DD'eDeN aka note/nickname/alas_my_loves wrote:
Ever since a hominid used the first flaked stone,
the strength and vitality of the human race has depended more on its
cultures than its genomes.
Which is interesting. Because that would be a "Tool." They made them.
They broke rocks in order to create these sharp flakes, to the best of
our knowledge. So the brain came first.
This strongly supports the Aquatic Ape model. I mean, they didn't have
to do anything special; just walk along a beach, eating. That's it. That all
by itself would have supplied them with a veritable cornucopia of
Omega-3s. Their brains were going to grow as big as genetics would
allow... and as soon as any mutations popped up, allowing their brains
to grow even bigger, that was going to happen too, as in "Also."
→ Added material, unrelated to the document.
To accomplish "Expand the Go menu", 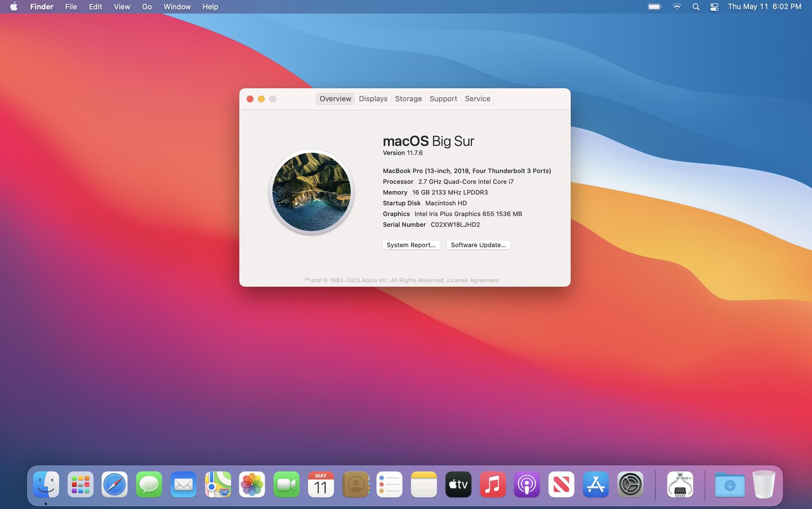I will tap(147, 7).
And the funny thing is? These were probably the dumb ones. The ones
we're digging up, the ones whose tools we're finding; they were probably
the dumb ones. No, not the costal population but the ones who peeled
off for whatever reason. So by the time they figured out how to break a
rock, create a flake, our real ancestors might've already been on to hand
axes or spears...
This is assuming that the broken rocks they're talking about are actually tools. Quite a few are not... maybe all of them are not.
Geofacts. Simply broken rocks. Looking at countless billions of rocks,
you're going to find broken rocks -- broken in nature, not by any level of "intelligence" -- enough to fill sky scrapers.